“Vancouver – Is homeownership becoming a far-fetched dream?”
That is the question at the heading of a new housing affordability report by RBC Economics Research. And the answer is “yes.” The report claims that to purchase a bungalow, the average Vancouver household has to dedicate 92.5% of its income to housing costs. The second most unaffordable Canadian city is Toronto, where the average household would have to dedicate 51.9%. CMHC defines “affordable” as having to pay no more than 30% of household income on housing.
For a ‘standard two-storey’ the average Vancouver household would have to dedicate 95.5% of their income. Again Toronto is second worse, at 61.4%. Even a ‘standard condo’ in Vancouver is severely unaffordable at 47.1%, also the worst rate in the country.
This is of course not the first report showing how housing prices are out of reach for Vancouver residents. Demographia’s annual housing affordability survey has ranked Vancouver in the bottom three out of about 300 global cities for several years in a row. According to Demographia, the average housing price has been 9 to 10 times the average family income. A report by BMO in June of 2011 calculated that ratio at an even higher 11. For our review of these reports, see here.
Realter Bob Rennie has been trying to argue that these numbers are skewed by high-end sales. But this is simply not the case, because Demographia uses medians (which exclude both low and high end sales for the analysis), and RBC uses ‘standard’ dwelling, to distinguish from the ‘average’.
These indicators of Vancouver’s housing unaffordability point to a severe social crisis in Vancouver, amidst a larger global financial crisis. Prices are not being driven up by rising domestic incomes; therefore, Vancouver residents must either go into debt, or else be displaced from their city. Nor are these prices reflective of the ‘use-value’ of the housing – the price of ownership is rising faster than the rental price.
These prices are a reflection of investment and speculation, as Vancouver real estate is seen to be a relatively safe ‘sink’ for accumulated global capital. The RBC report sites “anecdotal” evidence that some “foreign buyers continue to propel higher-end property values, and part of the momentum created is cascading down to other market segments.” But the majority of real estate speculation in Vancouver is by domestic buyers. Furthermore, capital accumulation generated by Canada-Asia networks is something that Canadian capitalists and the BC government have been aggressively promoting for decades. These networks are therefore produced domestically in order to exploit others. This accumulated capital, generated by global capitalist networks, extract profit from various sources, including resource extraction in Canada and elsewhere, as well as oppressed labour in Asia. As a result, working people on all continents face shrinking wages and higher costs of living.

Chris
August 24, 2011 at 9:39 am
Off the back of the RBC report I wrote this article on the city’s obsession with house prices.

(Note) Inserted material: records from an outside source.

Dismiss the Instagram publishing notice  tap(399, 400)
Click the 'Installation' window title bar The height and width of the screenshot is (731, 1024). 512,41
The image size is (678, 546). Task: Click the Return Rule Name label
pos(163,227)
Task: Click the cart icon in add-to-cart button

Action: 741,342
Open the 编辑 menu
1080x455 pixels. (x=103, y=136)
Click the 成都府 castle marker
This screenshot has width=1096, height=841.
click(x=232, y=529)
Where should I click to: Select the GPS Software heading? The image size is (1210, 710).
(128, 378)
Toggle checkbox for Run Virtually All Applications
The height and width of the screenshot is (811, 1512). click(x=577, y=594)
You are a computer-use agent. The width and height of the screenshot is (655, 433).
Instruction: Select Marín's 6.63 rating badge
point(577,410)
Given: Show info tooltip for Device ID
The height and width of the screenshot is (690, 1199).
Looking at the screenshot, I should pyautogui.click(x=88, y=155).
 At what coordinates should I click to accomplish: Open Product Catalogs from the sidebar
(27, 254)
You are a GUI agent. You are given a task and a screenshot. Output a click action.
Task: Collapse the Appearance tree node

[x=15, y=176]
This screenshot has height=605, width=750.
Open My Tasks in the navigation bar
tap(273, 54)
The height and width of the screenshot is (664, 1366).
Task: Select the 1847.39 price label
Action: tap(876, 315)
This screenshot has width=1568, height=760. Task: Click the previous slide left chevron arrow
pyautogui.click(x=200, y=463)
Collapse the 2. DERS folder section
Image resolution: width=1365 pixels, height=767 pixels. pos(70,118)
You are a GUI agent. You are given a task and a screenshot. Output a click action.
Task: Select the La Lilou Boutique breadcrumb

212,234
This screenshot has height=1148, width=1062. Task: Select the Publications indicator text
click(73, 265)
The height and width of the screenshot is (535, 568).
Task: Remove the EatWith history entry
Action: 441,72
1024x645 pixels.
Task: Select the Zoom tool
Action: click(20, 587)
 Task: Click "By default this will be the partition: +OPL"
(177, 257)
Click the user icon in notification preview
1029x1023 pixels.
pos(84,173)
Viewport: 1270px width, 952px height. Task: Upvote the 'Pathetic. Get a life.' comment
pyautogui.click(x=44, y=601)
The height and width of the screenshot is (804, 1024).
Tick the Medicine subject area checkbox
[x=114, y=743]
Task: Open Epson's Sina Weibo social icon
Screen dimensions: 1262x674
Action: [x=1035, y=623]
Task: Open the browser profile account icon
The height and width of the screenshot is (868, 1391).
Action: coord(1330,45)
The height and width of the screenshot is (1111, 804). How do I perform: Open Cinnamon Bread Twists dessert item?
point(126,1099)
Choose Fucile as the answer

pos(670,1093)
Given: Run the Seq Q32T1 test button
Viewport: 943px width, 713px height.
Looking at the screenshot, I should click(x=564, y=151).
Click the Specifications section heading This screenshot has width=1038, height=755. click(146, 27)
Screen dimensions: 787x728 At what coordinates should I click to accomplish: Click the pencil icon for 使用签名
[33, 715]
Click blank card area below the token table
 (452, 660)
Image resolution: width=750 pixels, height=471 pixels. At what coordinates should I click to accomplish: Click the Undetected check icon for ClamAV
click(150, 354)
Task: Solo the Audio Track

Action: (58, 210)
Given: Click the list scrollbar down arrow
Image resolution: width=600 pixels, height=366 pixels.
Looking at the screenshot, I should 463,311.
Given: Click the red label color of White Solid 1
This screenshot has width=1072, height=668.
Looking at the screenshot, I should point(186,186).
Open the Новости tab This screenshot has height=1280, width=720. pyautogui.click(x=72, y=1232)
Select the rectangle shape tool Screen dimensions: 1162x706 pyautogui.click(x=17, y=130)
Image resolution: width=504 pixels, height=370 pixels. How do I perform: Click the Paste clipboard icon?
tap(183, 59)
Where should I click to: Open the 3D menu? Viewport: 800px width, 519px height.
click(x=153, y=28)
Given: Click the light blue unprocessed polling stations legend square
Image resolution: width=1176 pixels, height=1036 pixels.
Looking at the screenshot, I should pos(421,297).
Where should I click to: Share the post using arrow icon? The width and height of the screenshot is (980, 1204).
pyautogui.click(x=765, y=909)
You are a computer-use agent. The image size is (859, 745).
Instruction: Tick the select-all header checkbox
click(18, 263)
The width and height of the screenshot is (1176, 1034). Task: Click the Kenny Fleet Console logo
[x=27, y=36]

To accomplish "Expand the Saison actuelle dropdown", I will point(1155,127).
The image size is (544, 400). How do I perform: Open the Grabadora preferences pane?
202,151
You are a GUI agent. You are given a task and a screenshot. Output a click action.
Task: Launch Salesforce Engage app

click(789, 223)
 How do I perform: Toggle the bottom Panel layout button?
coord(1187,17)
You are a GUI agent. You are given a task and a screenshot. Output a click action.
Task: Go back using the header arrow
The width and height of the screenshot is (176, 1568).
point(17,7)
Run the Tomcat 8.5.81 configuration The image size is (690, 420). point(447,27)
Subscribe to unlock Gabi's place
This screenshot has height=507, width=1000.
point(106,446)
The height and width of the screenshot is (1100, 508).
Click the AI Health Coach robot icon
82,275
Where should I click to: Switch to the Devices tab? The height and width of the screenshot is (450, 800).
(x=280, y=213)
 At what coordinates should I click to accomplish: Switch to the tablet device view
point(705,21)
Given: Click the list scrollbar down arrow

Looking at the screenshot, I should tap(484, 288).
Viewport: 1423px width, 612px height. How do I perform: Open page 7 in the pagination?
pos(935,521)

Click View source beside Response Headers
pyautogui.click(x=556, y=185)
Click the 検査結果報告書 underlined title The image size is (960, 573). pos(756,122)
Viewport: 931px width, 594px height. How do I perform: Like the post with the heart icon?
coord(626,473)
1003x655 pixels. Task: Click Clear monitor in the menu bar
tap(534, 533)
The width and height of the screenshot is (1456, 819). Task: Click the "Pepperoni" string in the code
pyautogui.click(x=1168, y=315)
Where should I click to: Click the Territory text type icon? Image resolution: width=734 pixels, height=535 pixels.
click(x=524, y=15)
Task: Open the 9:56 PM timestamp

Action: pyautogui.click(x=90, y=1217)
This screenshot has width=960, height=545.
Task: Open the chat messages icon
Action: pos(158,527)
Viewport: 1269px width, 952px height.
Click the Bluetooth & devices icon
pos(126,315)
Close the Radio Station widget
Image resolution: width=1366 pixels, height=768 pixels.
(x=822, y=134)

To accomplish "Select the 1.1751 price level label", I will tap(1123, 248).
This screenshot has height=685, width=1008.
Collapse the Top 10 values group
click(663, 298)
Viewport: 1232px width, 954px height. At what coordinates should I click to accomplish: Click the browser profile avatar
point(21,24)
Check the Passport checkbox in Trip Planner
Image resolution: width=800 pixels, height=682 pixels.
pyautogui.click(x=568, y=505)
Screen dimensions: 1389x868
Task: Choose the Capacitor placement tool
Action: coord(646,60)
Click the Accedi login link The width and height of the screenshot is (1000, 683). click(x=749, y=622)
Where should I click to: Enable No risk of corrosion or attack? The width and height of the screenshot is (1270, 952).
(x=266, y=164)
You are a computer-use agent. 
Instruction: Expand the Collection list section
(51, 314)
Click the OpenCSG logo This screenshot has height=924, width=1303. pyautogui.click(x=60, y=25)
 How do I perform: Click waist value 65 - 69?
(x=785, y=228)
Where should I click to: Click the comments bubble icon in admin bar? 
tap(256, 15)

http://musingsofanurbanist.blogspot.com/2011/08/real-estate-in-vancouver-local.html
@MusingUrbanist
Beth
August 25, 2011 at 9:41 am
Thanks for this astute and concise analysis of the varying factors at play here. As this subject increasingly becomes a topic of media attention, I wonder when calls to actively redress the issue will become vocal. How will we demand change? Do we call our provincial government to account for pimping our housing stock to overseas speculators? Do we take our City politicians and planners to task for allowing a rampant tear-down culture in our city? Do we demand that the federal government change their inequitable “investor-class’ immigration policy? When will the calls for change begin?
Richard
August 25, 2011 at 12:27 pm
I am rather surprised that a supposedly progressive blog would quote “research” by Demographia. Demographia is the latest vehicle of Wendell Cox, a pro-sprawl, anti-transit, anti-urban activist who supports “free market” solutions. As such, they are not looking for the truth, they only look for ways of manipulating and presenting data to support their positions. In particular, they are using this “research” to support their claim that there should be no restrictions on development meaning in this region, there should be no green zone or Agricultural Land Reserve. I suspect you really don’t want endless sprawl covering all the farm land out in the valley.
One major flaw in their analysis is that they only look at housing prices, not overall affordability. If you factor in the cost of having a family having to own a lot of cars and drive everywhere, all of a sudden, sprawl doesn’t look like such a good deal.
I don’t really feel like looking at their research. Last time I did, I think they did not include many cities that were more expensive than Vancouver in their study. Might want to check that out.